Socializing your Boerboel early is essential. Because of their natural protective instincts it is important to expose them to many different dogs, people, and situations. This will make sure your dog is calm and collected in many situations because he already has experience.
The Boerboel is a natural working dog, and so they are accustomed to long days. They love to play with their families, and need this bonding and mental stimulation to be happy. While they need lots of daily exercise, these dogs are quite cool and calm. They can be very playful but their sense of duty means they are always keeping a watchful eye out for any trouble.
What Living with a Boerboel is Like
This is a tough and loyal breed.
Family comes first for these committed dogs. Their innate sense of responsibility makes them an excellent watch and guard dog, but their sweet and gentle nature with their family also means they are perfect for kids.
Being a part of the family is essential for this breed. It is important to understand this before getting a Boerboel and make sure you are ready to add a new family member that is just as important as any other. This means that you’ll need to be prepared to have a very large dog with the family inside your home!
Care of the Boerboel
This dog needs a home where he is a part of the family and also where he can move around. These big dogs need lots of space so be sure they can have access to many opportunities for activity.
This breed does not have many specific environmental needs. They are tough and athletic, able to flourish in many climates. Because of their thin coats they can tolerate heat a bit better than cold. Don’t let your Boerboel stay outside too long in winter conditions, but romping around in the snow for a while is fine, and a good way for them to be active.
As a working a working dog, the Boerboel has lots of stamina and needs plenty of daily exercise to stay fit and happy. Long walks and playtime in the backyard are a good way to get your dog moving and bond with them.
Because of their protective nature, dog parks are not the best choice for this breed, as they may perceive other dogs as a threat. Keeping this breed on leash is also important to keep them and others safe.
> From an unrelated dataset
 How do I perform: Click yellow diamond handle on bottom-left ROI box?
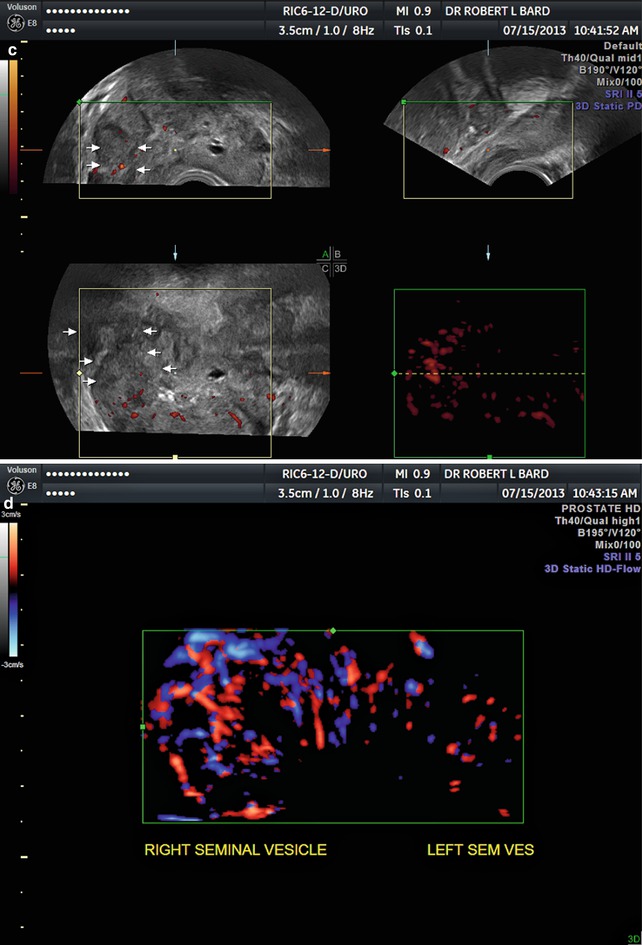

With their strength and intelligence the Boerboel is a great dog for various dog sports like agility, and weight pull.
Shedding and Grooming
The dense, short, and silky coat of the Boerboel needs weekly brushing to stay shiny and healthy. This also keeps loose hairs from floating around. Bathing is only occasionally needed. Too many baths can lead to irritated skin.
This breed sheds some, but not heavily.
Check your dog’s ears weekly to make sure they are clean and have their nails trimmed regularly to keep them from having discomfort when walking.
Ideal Home Environment
This strong and smart breed does best in a home with experienced owners. Their protective instincts mean they make a great guard dog and their sweet nature makes them great with kids. These dogs can do well with other household pets if raised together but can be wary and unsure of other animals and usually do best as the only dog of the household.
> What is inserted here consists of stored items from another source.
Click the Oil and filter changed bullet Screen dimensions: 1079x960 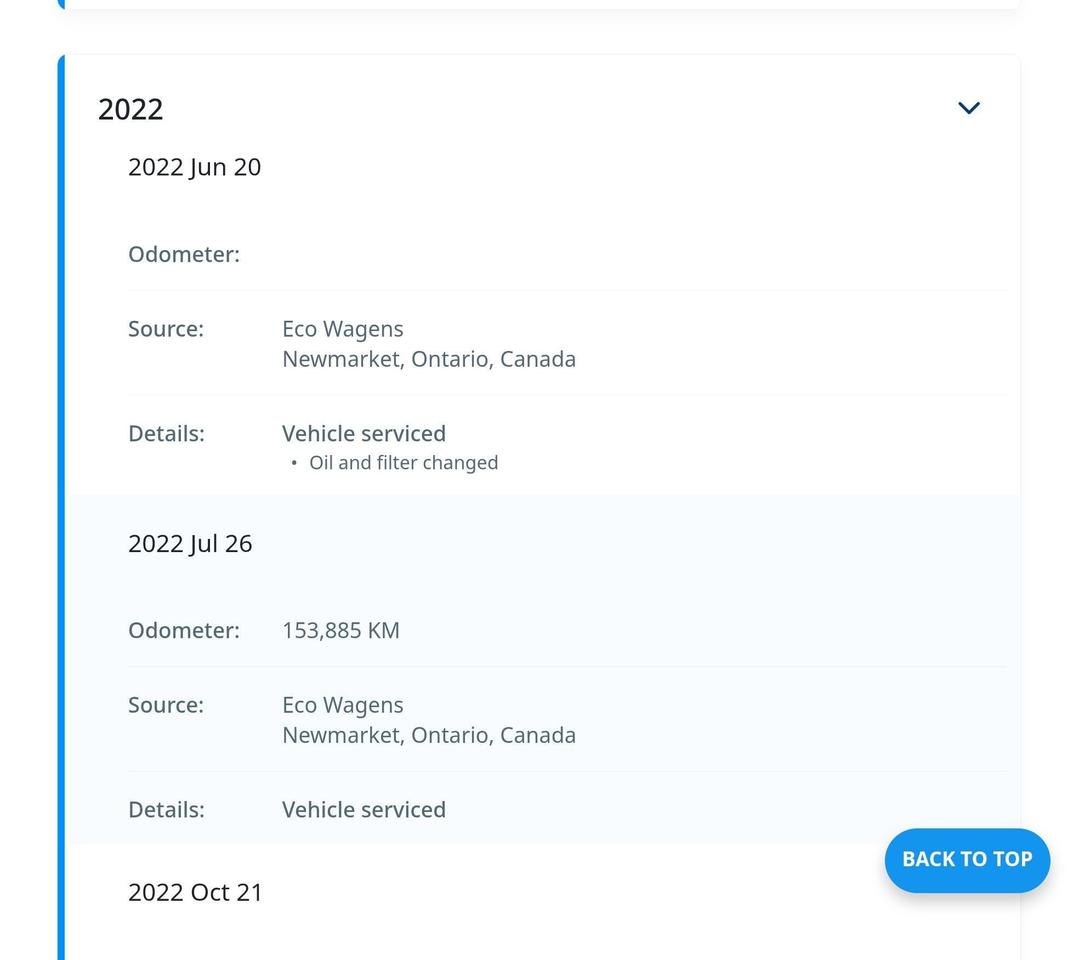pos(403,463)
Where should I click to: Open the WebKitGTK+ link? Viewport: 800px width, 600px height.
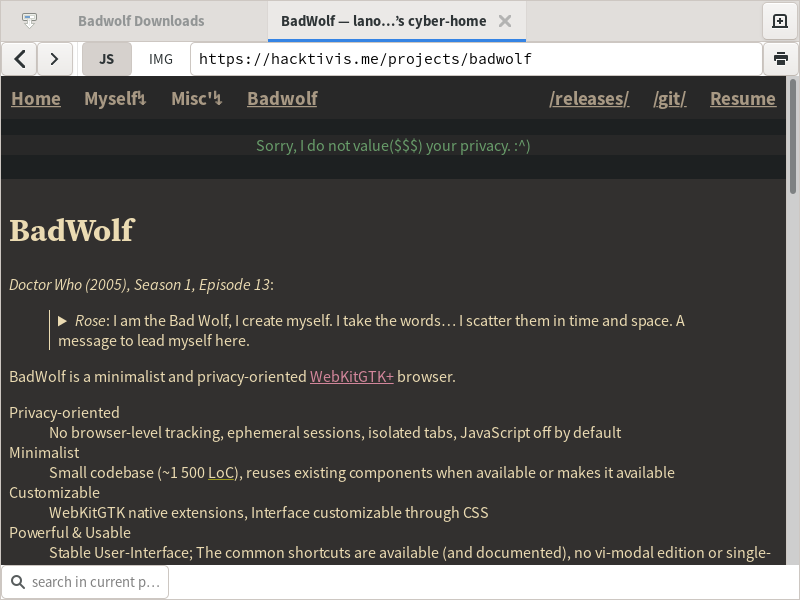pyautogui.click(x=351, y=377)
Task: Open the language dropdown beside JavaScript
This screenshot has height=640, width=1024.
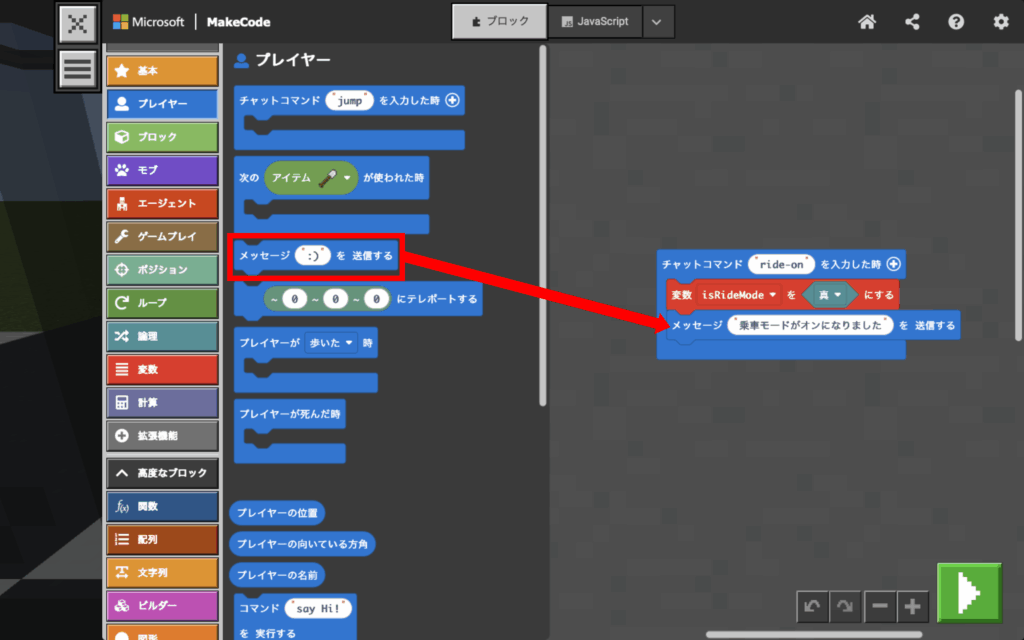Action: 656,22
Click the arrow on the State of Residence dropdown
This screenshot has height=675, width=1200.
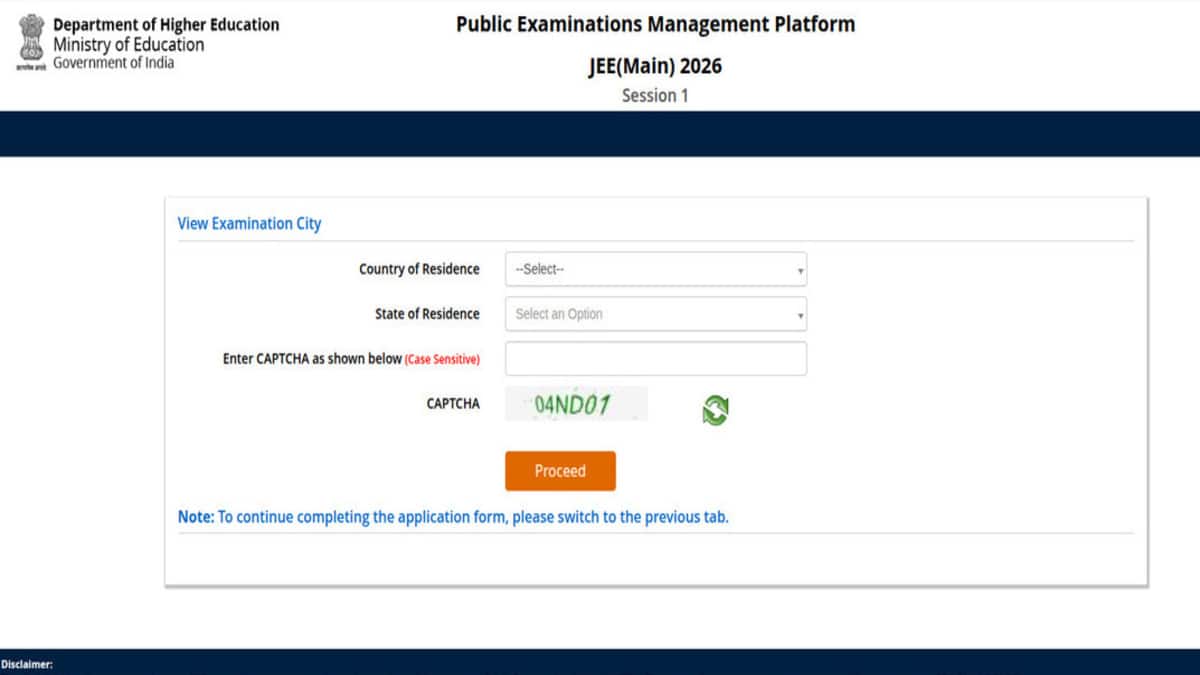[800, 315]
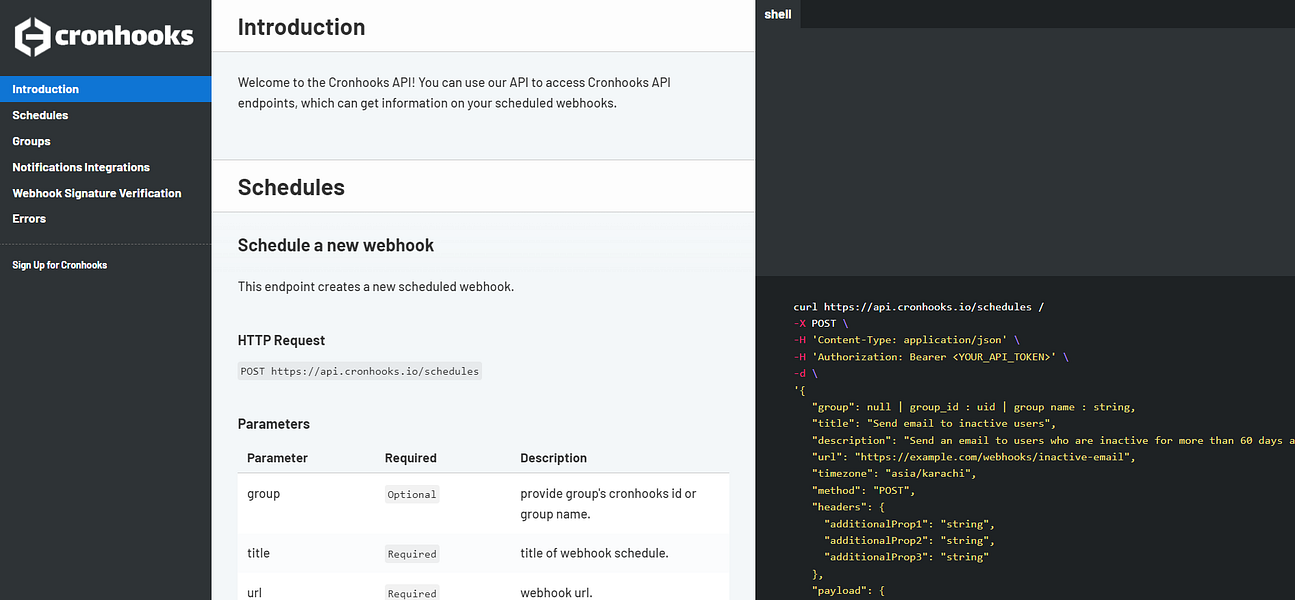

The Boerboel is a generally healthy breed, but can encounter some health problems over his lifetime. Responsible breeders will screen for the breed’s potential health concerns. The most common are hip and elbow dysplasia and heart disease.
Other issues are eyelid disorders, ear infections, and oral diseases. Regular checkups can help ensure a healthy dog.
This Boerboel’s number one duty is to family, so he does not do well if excluded. Lots of daily interaction is essential to this breed’s happiness. If left out they can become destructive and miserable.
The Boerboel is also naturally protective and can be defensive around other dogs. Early socialization is critical to teach them how to interact with other animals and people.